This is part 2 in a series on our post-election response as Christians. Here is part 1, if you missed it.
Have you ever played “Would You Rather?” It’s one of those ice-breaker games that every youth group has played at least 73 times. One person says, “Would you rather …” and then gives two similarly difficult choices. Either two things that everyone would love to do, like roll around in a pile of puppies or swim in a silo full of gold coins like Scrooge McDuck. Or the choices are two things that no one would ever choose: stick your hand in a crocodile’s mouth to retrieve your brand-new iPhone or call your Ex’s parents and explain why you aren’t together anymore. Two awesome choices!
With the 2020 presidential election (and all of the lower elections) behind us, we face a choice as well. Actually, two choices that are connected. Many of us are choosing to be anxious about the future. It may be that the person you voted for lost and you’re worried about what the country may look like in a few months or years. It could be that your candidate won and you’re anxious about whether he will keep all of his promises.

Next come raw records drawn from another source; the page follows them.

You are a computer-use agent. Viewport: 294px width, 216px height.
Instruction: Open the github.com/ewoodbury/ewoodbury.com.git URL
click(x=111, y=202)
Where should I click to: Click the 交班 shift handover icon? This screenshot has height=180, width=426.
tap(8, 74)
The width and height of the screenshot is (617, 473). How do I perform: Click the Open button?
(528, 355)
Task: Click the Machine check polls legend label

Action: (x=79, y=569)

The trouble with all of this worry is: if that’s where you are, then you’ve already made another choice and you probably aren’t even aware of it. Jesus explains in the Sermon on the Mount. You’ve probably heard these two sections of Matthew 6 before, but did you know they are connected? I’ll explain.
First, here’s Matthew 6:19-24.
“Do not lay up for yourselves treasures on earth, where moth and rust destroy and where thieves break in and steal, but lay up for yourselves treasures in heaven, where neither moth nor rust destroys and where thieves do not break in and steal. For where your treasure is, there your heart will be also.

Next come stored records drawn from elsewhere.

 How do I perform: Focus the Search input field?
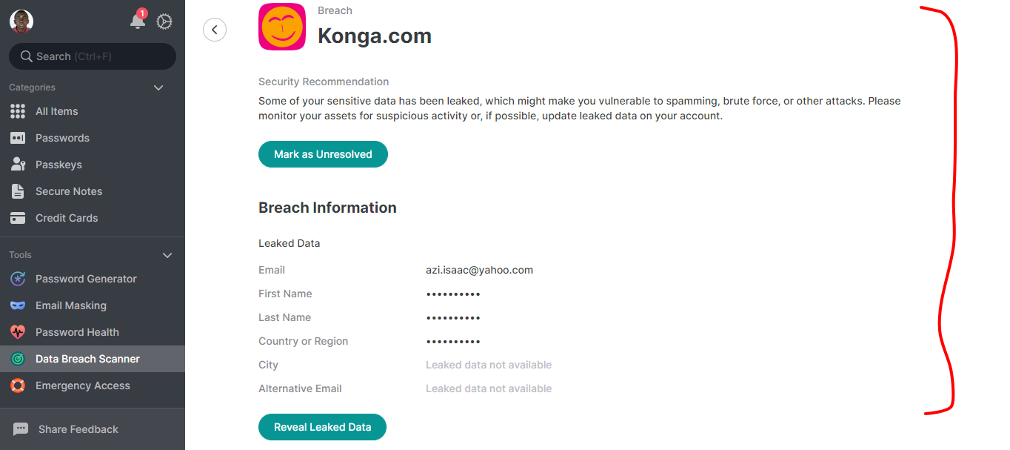coord(96,56)
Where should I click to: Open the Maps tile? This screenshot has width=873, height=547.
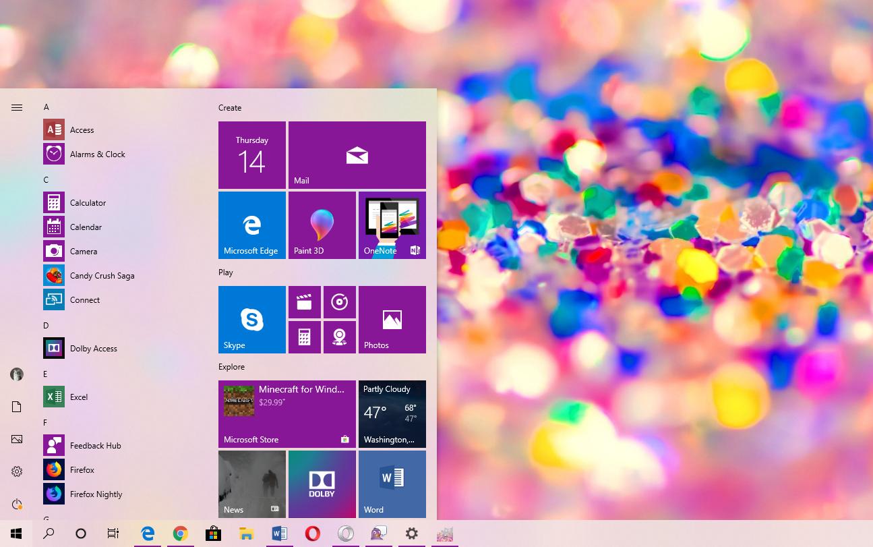point(339,337)
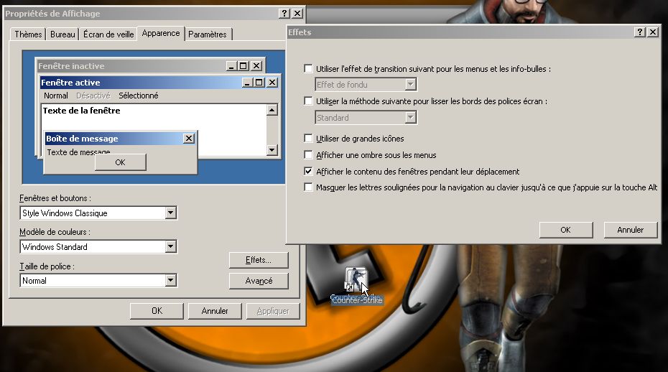Click scroll down arrow in preview window
Viewport: 668px width, 372px height.
(272, 150)
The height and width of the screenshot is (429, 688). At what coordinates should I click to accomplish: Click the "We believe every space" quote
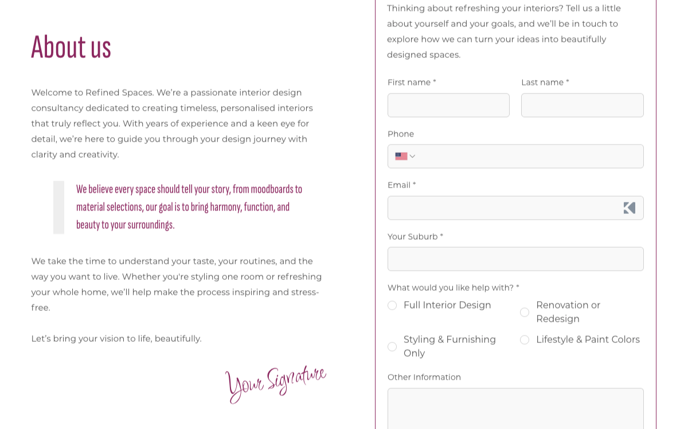(x=189, y=206)
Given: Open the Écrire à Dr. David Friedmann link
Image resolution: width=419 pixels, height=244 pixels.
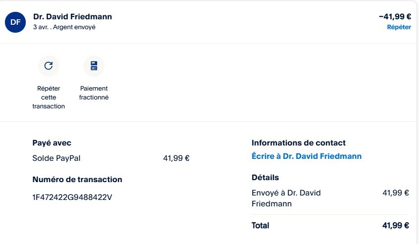Looking at the screenshot, I should point(307,156).
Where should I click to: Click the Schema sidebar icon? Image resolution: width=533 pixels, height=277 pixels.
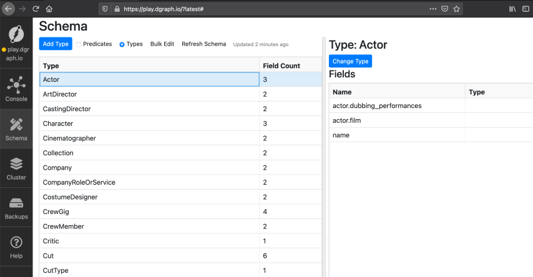tap(16, 128)
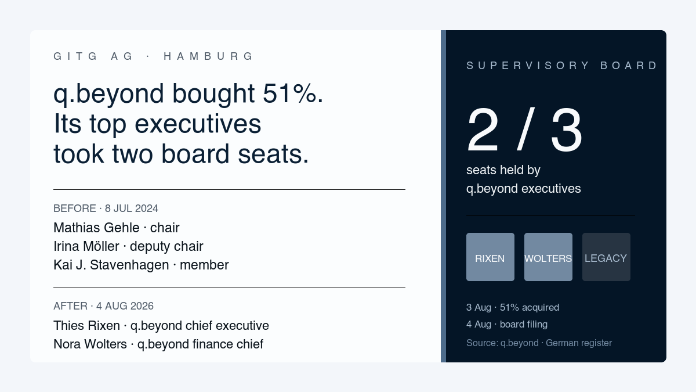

The eye is the lamp of the body. So, if your eye is healthy, your whole body will be full of light, but if your eye is bad, your whole body will be full of darkness. If then the light in you is darkness, how great is the darkness!
No one can serve two masters, for either he will hate the one and love the other, or he will be devoted to the one and despise the other. You cannot serve God and money.”
Just about every preacher has taught this passage at one point in his life, so chances are you’ve heard it at least once. It’s all about greed and how you can’t love God and money, right? Sure, sort of. More broadly, it’s about what you place the most value on. If you value earthly things, then you may be satisfied for a time, but it doesn’t last. But if you value heavenly things, then you will never be disappointed. Verse 21 boils it down to a pretty simple sentence. “Where your treasure is, there your heart will be also.” In other words, the things that you value are an outward expression of your heart attitude.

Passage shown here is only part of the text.